I had good reason too though.
Brian DePalma directed, he of "Scarface", "The Untouchables", "Carlito's Way", and the first "Mission Impossible" (which was good, they've all sucked since).
Cast included Scarlett Johannson, Aaron Eckhart (who was great in "Thank You For Smoking"), and Hillary Swank. Josh Hartnett is awful IMO, but I actually liked his last role, in "Lucky Number Slevin".
And the movie was about one of California's most infamous unsolved murders ever, that of a famous actress in the 1940's.

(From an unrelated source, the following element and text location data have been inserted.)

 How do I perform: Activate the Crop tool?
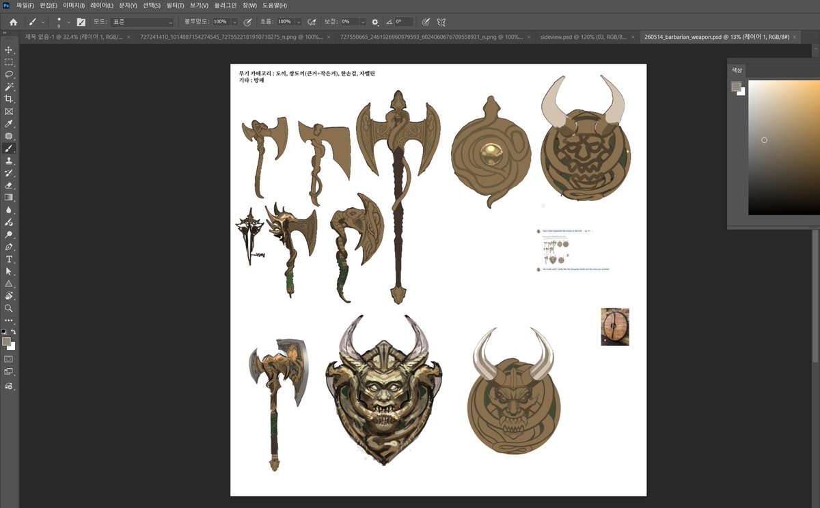[9, 99]
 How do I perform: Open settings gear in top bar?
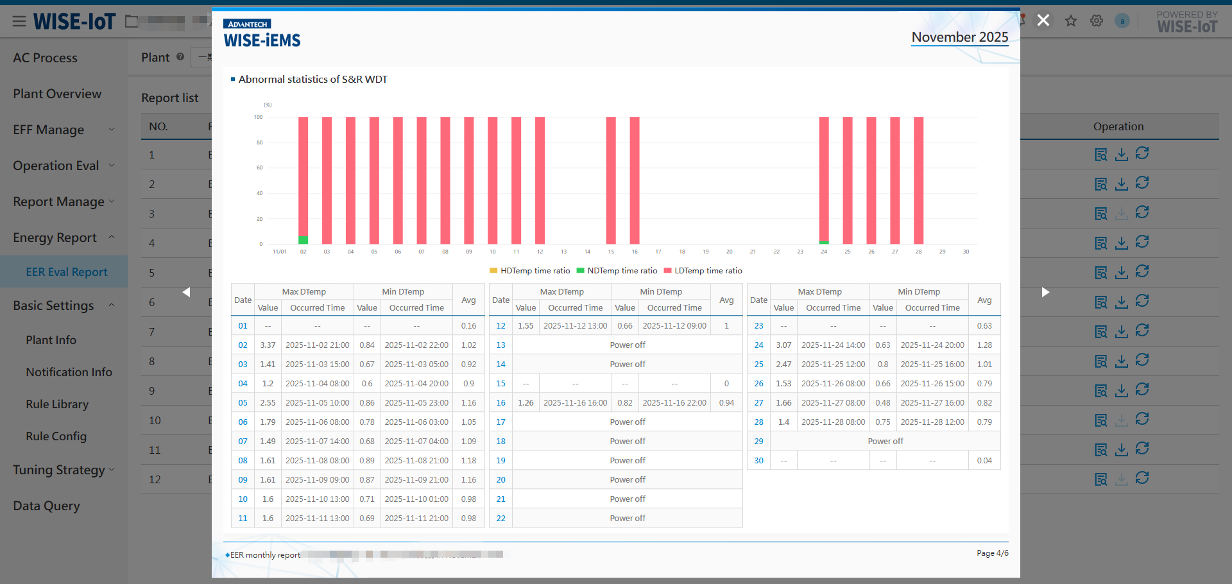tap(1097, 21)
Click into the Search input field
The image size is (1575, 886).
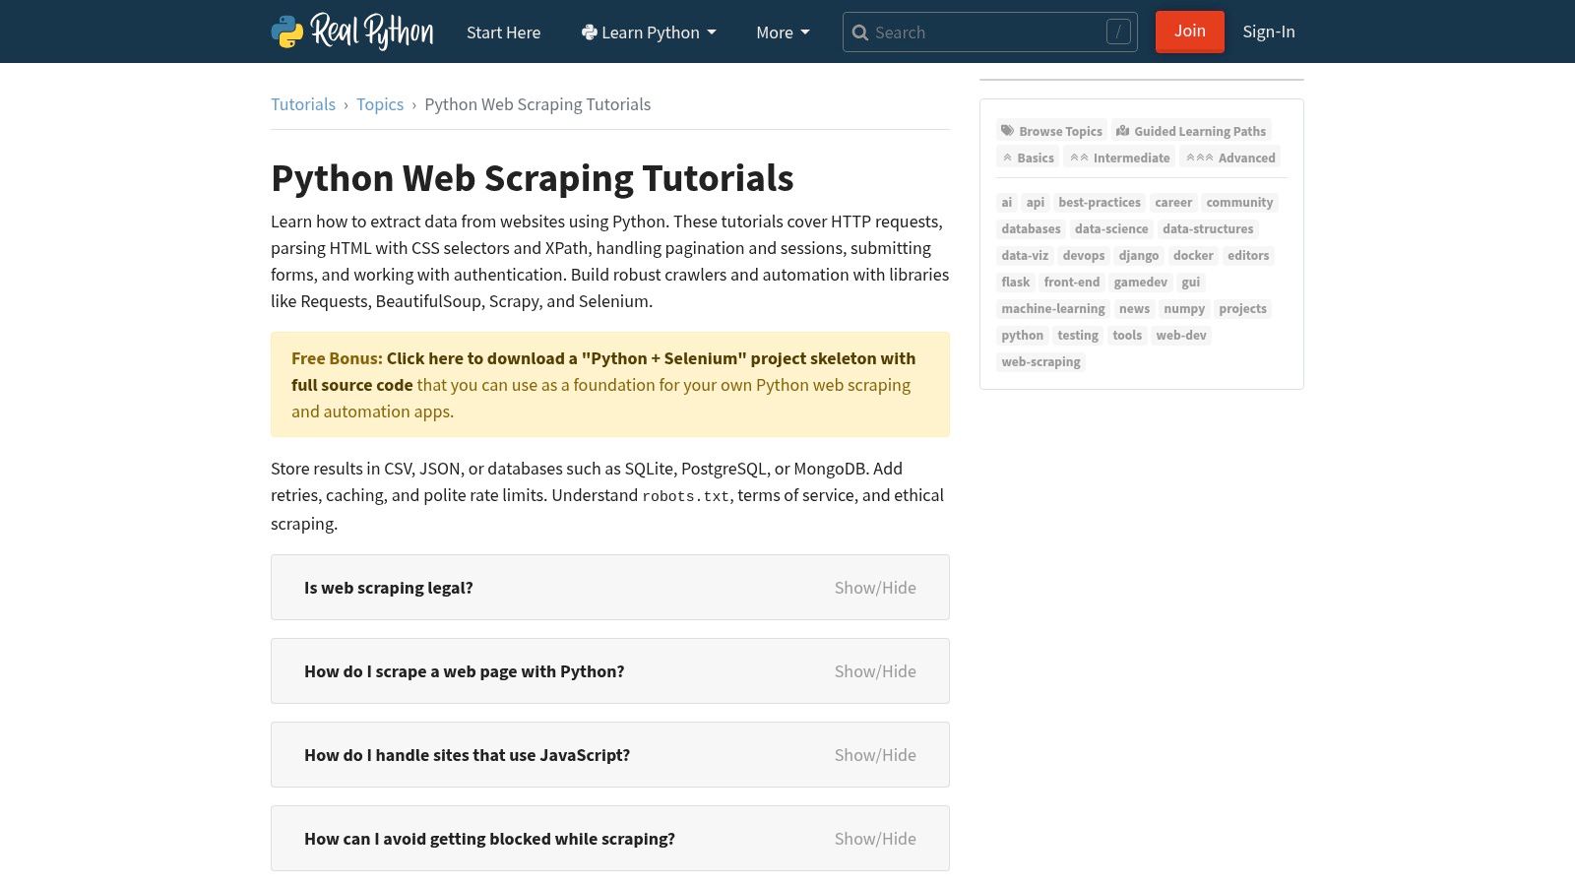click(984, 32)
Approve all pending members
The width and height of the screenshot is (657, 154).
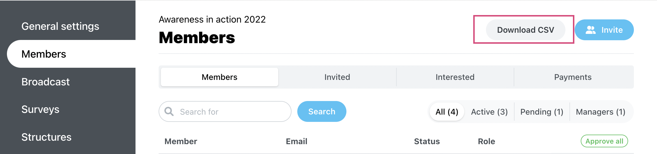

Sounds like a recipe for a good film, right?
Wrong.
It was terrible.
The movie was just poorly put together. It's one of those films that you want to turn off while watching, but refrain, thinking better things have to be coming. Only to be left disappointed at the end. The film tries to follow along the same lines of the excellent 1997 film noir "L.A. Confidential", but fails miserably.
The main plot line is confusing, and not well sustained. You learn little of The Dahlia herself, and there are so many meaningless and unentertaining subplots interjected into the film, you're left with a bumbled mess. The 1st 45 minutes have absolutely nothing to do with the last 75 minutes of the film, other than poorly attempting to build up the relationship between Eckhart and Hartnett (LA partner homiscide cops). The movie has no flow.
The acting is shaky as well. Eckhart was good, again. Hartnett was a train wreck. That pretty boy trying to pull off a 1940 LA homiscide cop is laughable. Swank, not one of her better roles. The acting and the accent both seemed forced. She looked good in the film though. Scarlett was gorgeous as always, but it appears they forced her into this role, and it came off plasticky. Not her best work.
Moral of the story: When Mitch has bad vibes, trust him.